O desembargador Marcio Barcelos Costa, do Tribunal de Justiça do Estado do Tocantins (TJTO), anunciou a prorrogação do afastamento cautelar da prefeita de Praia Norte, Bruna Gabrielle Neves Pires de Araújo, por mais 90 dias. Desde 12 de maio de 2026, a prefeita estava afastada de suas funções devido a investigações sobre supostas fraudes em contratos públicos. Esta decisão reafirma o comprometimento da Justiça na manutenção da integridade nas administrações municipais.

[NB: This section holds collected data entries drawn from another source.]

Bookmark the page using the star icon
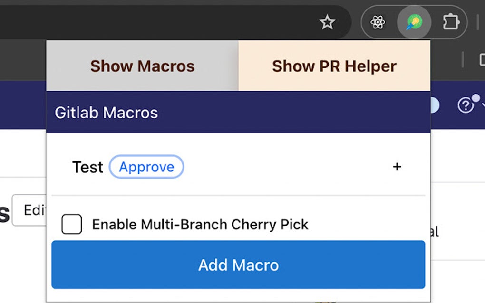This screenshot has width=485, height=303. (328, 22)
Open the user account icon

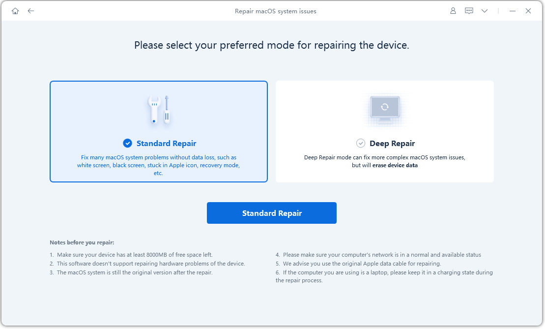tap(453, 11)
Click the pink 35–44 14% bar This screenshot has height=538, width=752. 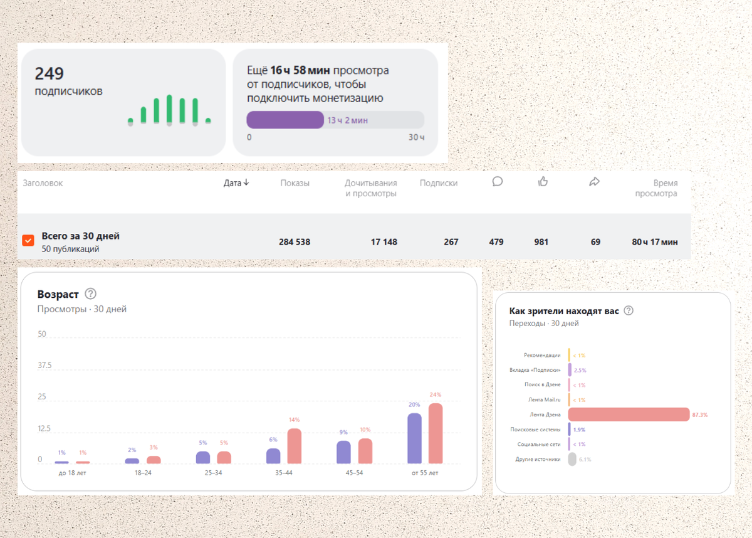click(x=295, y=446)
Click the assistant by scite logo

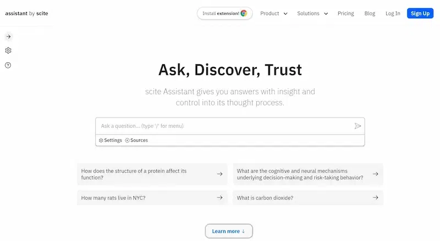click(26, 13)
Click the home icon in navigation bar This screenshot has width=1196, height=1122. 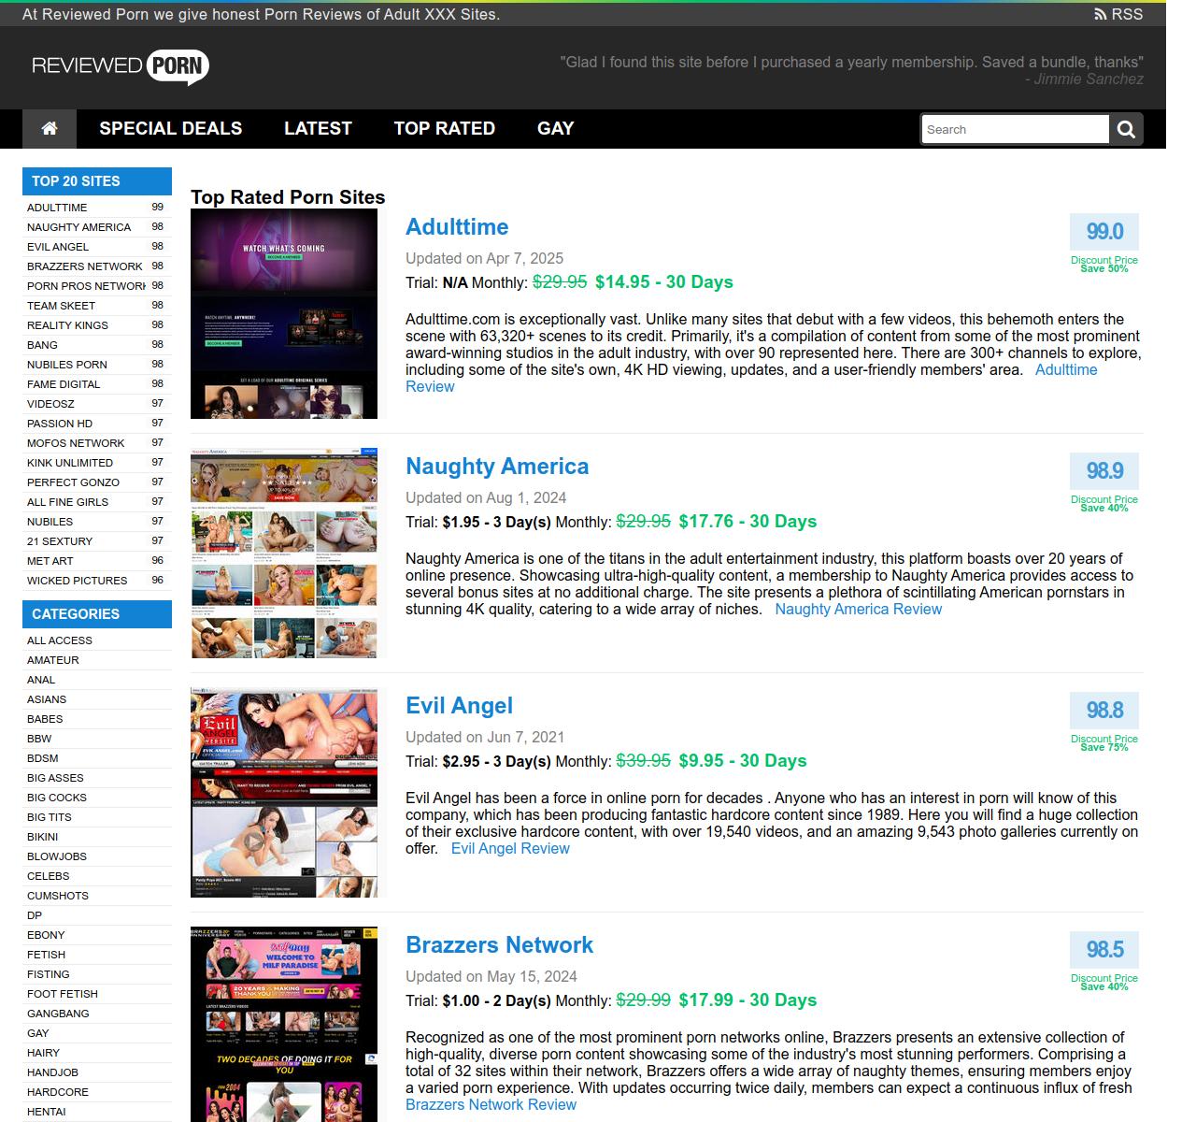pos(50,129)
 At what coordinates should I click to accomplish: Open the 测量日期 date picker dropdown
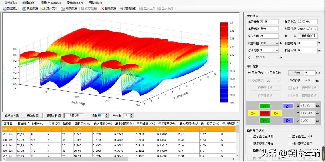point(316,29)
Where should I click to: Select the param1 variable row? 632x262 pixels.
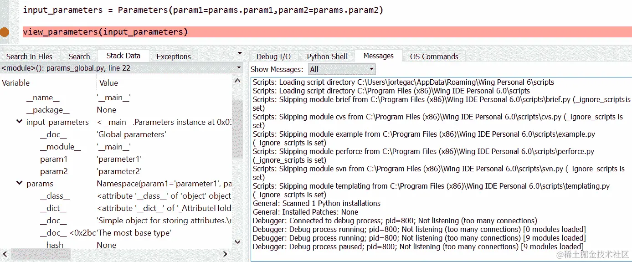click(54, 159)
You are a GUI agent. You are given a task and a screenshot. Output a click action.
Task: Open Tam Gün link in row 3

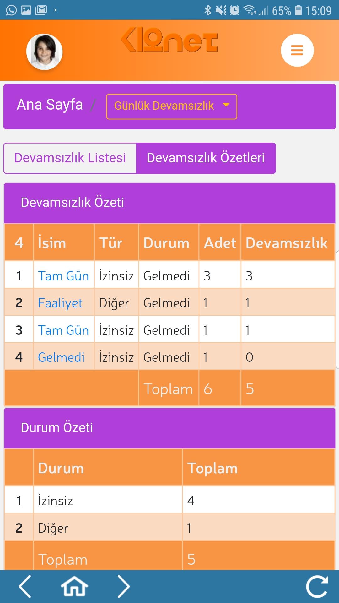[x=63, y=330]
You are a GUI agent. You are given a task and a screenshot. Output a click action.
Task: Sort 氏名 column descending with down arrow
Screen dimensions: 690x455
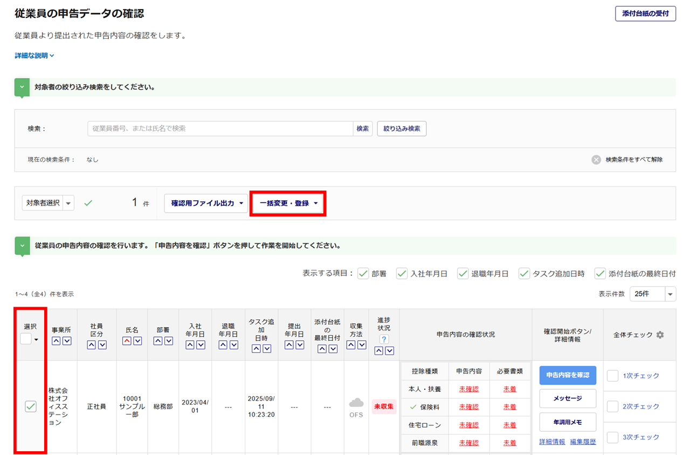pyautogui.click(x=137, y=341)
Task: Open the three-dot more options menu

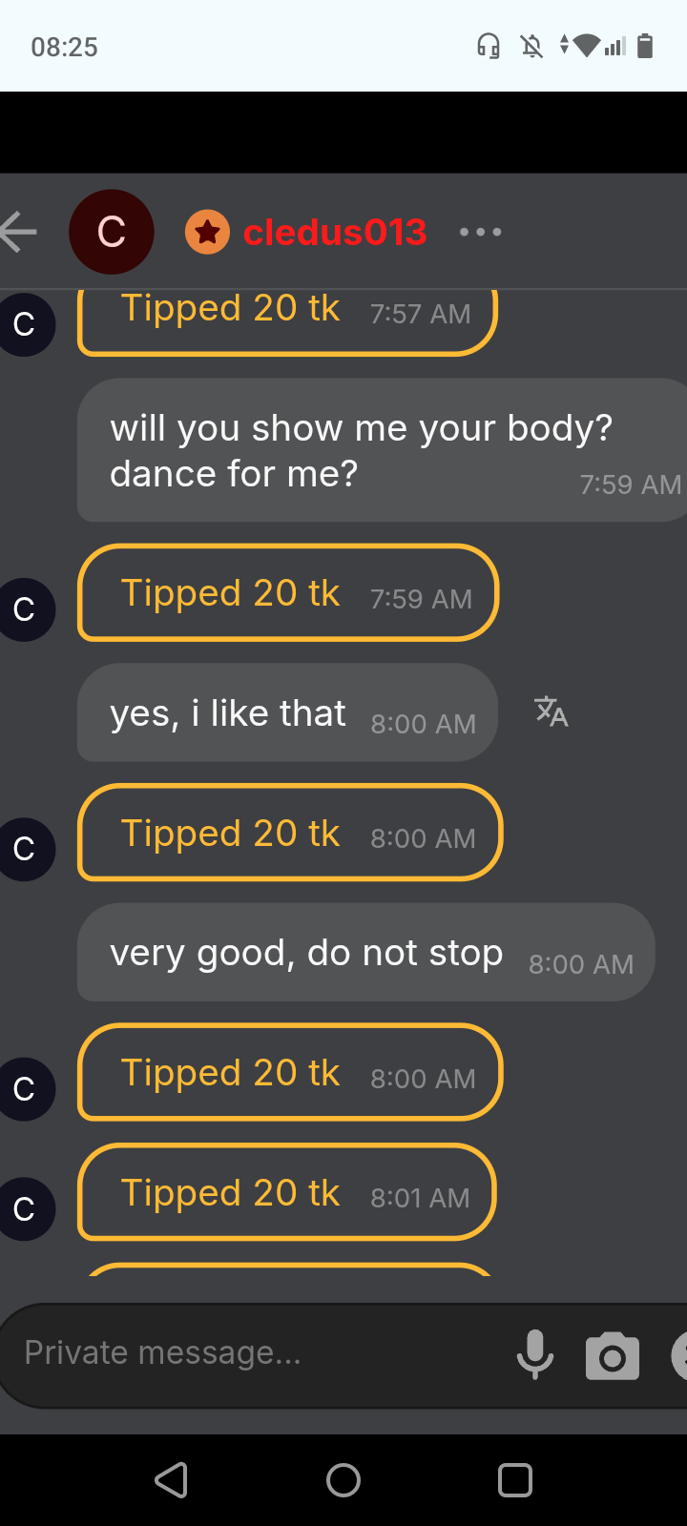Action: click(x=480, y=232)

A decisão do desembargador foi realizada a um dia do término do afastamento anterior, motivando uma manifestação de moradores em frente à prefeitura, que demonstraram seu descontentamento com a possível volta da prefeita ao cargo. Ao mesmo tempo, a Câmara de Vereadores da cidade aceitou dois pedidos de impeachment, intensificando a crise política em Praia Norte.
A justificativa para a extensão do afastamento se baseia na revelação de novos indícios de irregularidades durante a gestão interina da prefeitura. Um dos itens mais controversos é a execução do contrato nº 72/2025, que previu obras de pavimentação em bloquetes. Segundo um laudo técnico preliminar, apesar de cerca de 70% do valor do contrato, totalizando R$ 780.717,72, já ter sido pago, somente 25% do serviço foi realmente concluído.
Dentre os 930 metros de pavimentação contratados, somente cerca de 230 metros foram efetivamente entregues. O risco de que a prefeita retorne ao cargo, conforme destacado na decisão judicial, poderia prejudicar a preservação de provas e a continuidade das investigações em curso. Isso também levanta preocupações sobre a possível manipulação de documentos e testemunhas durante o processo.
A defesa da prefeita, por meio de nota, reagiu à decisão com calma e anunciou que tomaria todas as medidas judiciais para reverter a situação. A continuidade do processo agora dependerá da manifestação da Procuradoria-Geral de Justiça, enquanto a defesa será intimada para apresentar contrarrazões dentro do prazo legal estipulado. Esta situação não apenas impacta a administração local, mas também acende um alerta à população sobre a transparência e a legalidade nas gestões públicas.
A crise em Praia Norte reflete questões mais amplas relacionadas à governança e à ética na administração pública brasileira, enfatizando a necessidade de um acompanhamento rigoroso das finanças e contratos públicos para evitar fraudes e desvio de recursos.